I had made my noodles in a specially-made pasta pot–one of those pots that has a draining lid so that you don’t have to wash a colander. Everything was going fine. The lid was secure, my face was away from the steam billowing forth, and I was very nearly done. When all of a sudden, a burst of steam issued from the right side. Directly on my fingers.
I probably had a moment when I could have thrown the pot down in the sink to stop from scalding myself. But I didn’t realize exactly what was happening…and I didn’t realize it would keep happening. I did ultimately throw the pot down in the sink, fortunately keeping the noodles safe inside, and immediately doused my fingers in cold running water. I also screeched an obscenity, although I’m not sure which one, and that caught Robert’s attention. Despite my insisting that I was fine, he came running into the kitchen anyway and offered help.
For the rest of the night, my hand rested under a bag of ice and water.
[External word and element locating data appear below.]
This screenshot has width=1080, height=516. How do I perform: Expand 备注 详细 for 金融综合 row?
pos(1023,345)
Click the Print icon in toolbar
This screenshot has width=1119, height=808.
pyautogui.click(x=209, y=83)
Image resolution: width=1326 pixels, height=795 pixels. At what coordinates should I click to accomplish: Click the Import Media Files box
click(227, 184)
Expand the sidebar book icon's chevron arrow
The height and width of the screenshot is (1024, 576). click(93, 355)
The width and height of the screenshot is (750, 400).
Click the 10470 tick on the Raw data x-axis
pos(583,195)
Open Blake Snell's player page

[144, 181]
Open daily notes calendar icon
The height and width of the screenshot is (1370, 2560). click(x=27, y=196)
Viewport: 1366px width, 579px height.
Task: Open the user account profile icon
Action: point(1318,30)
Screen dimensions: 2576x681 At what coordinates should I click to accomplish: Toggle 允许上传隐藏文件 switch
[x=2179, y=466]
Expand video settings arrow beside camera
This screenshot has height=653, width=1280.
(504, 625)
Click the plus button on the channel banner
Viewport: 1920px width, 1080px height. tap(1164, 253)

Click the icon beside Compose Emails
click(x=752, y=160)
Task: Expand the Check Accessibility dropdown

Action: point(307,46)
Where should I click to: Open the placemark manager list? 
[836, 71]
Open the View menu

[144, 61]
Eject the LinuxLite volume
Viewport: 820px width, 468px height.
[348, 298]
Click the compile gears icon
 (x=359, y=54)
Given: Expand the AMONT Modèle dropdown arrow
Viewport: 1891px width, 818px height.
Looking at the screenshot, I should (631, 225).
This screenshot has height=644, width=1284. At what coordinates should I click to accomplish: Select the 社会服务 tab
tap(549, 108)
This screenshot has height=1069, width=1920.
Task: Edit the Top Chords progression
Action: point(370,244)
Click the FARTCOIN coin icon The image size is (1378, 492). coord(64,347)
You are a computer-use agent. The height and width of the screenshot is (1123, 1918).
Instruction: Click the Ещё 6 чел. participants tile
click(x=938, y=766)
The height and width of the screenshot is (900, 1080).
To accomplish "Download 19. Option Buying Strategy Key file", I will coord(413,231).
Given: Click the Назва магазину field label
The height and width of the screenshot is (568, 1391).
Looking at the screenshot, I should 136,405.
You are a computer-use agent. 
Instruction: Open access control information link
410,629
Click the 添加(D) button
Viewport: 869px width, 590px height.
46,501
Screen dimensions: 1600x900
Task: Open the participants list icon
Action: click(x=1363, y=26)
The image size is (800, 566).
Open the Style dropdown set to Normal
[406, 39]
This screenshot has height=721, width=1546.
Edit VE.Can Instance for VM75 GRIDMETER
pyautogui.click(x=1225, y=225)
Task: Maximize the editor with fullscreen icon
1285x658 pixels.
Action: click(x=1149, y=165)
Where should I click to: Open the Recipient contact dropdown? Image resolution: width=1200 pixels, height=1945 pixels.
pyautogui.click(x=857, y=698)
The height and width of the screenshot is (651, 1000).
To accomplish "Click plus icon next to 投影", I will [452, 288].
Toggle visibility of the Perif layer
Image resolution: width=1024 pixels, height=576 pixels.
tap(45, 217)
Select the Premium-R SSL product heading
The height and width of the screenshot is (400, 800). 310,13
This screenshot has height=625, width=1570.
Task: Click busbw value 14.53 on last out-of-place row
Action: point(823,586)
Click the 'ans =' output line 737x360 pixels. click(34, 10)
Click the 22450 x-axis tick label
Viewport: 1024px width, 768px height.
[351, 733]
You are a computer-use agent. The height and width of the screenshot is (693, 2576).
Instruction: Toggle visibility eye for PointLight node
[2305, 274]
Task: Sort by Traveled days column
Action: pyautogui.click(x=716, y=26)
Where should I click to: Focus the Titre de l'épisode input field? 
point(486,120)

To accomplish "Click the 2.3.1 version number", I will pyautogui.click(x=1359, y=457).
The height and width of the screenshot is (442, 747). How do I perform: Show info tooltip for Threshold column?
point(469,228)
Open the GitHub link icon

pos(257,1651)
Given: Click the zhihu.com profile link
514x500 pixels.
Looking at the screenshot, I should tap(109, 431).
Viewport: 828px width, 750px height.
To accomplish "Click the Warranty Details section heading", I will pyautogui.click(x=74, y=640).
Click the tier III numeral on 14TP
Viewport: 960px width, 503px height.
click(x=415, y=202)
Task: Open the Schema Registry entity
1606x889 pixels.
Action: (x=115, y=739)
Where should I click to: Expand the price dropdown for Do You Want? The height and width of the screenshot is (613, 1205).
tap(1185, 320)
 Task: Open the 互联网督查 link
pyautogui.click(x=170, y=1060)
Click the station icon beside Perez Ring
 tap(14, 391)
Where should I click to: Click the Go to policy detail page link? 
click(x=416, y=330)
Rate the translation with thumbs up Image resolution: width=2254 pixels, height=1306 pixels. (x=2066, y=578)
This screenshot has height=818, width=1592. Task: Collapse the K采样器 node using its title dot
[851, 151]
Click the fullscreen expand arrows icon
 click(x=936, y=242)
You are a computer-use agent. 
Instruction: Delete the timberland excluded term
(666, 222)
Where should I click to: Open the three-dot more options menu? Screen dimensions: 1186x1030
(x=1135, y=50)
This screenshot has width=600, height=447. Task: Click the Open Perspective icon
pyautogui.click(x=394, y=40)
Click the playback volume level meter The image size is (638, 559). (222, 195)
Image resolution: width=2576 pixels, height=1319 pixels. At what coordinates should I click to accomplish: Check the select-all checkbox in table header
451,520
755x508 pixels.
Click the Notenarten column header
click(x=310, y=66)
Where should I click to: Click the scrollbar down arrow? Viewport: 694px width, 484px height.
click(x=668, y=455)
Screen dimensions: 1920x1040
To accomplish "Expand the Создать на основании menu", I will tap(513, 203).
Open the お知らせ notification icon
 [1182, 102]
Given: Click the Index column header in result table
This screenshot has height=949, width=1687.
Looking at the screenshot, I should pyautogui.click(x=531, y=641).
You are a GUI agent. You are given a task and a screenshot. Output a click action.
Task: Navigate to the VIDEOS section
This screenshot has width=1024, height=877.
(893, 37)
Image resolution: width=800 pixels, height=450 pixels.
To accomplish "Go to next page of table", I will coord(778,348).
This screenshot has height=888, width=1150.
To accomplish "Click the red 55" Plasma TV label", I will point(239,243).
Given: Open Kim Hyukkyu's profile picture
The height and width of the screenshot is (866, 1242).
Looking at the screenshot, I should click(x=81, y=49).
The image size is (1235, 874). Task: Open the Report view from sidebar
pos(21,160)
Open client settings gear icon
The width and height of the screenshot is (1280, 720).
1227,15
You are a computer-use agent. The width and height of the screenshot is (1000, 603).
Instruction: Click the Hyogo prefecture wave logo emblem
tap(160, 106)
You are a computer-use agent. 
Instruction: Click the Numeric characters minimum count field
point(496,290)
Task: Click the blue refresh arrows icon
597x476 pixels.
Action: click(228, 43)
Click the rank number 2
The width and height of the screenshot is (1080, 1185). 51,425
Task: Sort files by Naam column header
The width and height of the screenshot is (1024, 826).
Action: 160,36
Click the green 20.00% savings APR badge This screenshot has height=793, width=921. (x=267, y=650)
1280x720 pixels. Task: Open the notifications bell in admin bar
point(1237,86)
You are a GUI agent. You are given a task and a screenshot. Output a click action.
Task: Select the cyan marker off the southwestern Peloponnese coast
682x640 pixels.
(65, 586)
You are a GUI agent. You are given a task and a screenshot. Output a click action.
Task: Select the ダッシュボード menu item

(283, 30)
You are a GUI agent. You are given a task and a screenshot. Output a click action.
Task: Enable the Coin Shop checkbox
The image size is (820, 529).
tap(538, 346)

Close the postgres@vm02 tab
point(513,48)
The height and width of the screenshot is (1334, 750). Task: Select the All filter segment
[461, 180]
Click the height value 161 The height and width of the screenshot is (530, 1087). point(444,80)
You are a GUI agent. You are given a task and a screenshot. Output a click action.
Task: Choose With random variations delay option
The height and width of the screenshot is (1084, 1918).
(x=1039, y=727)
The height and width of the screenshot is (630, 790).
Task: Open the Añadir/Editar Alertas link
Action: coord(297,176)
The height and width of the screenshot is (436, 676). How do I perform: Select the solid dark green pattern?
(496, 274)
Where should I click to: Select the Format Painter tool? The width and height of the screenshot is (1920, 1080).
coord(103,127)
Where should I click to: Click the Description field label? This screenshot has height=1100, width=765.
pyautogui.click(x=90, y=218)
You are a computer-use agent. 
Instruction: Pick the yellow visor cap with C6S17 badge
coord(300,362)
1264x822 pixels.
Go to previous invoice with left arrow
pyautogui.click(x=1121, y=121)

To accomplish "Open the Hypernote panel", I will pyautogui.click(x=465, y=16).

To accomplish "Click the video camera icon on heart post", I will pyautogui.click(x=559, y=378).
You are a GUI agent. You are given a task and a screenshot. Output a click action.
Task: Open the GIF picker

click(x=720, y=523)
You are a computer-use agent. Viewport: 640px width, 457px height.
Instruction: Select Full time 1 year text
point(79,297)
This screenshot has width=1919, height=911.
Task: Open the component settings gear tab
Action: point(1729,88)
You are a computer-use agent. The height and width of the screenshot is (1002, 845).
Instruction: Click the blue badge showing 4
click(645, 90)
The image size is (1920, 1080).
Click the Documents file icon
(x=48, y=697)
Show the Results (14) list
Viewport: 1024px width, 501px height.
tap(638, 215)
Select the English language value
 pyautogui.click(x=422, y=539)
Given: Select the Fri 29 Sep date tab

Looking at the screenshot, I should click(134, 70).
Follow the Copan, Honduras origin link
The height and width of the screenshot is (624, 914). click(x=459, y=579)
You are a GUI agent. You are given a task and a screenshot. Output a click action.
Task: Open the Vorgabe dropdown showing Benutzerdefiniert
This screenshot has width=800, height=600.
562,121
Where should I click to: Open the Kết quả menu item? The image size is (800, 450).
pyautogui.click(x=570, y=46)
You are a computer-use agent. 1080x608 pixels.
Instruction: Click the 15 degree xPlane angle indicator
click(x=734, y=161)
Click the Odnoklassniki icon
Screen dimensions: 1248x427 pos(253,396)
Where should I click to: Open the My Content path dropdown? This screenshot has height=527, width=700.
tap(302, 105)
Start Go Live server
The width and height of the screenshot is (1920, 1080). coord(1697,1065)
When my skin burned from freezing, I removed the bag…only to experience yet again a burning sensation so strong that I could have sworn my fingers were in flames. Robert gave me a couple of pain pills (from when he received second-degree burns at work this summer), and soon I was able to pass out and sleep. I awoke this morning with some tenderness, but I won’t need any more medication or ice.
The worst part of this was the intense feeling of shame and humiliation. All those quotes that began this post? Those are the quotes from my family’s Kitchen Matriarchs–my grandmothers and my mom. They have all, at one time or another in my childhood, told me to watch out for steam. For a little over 29 years, I took heed of their warnings and avoided steam with a kind of caution that can only be described as paranoia. Last night? Last night, I got lazy. And I got burned.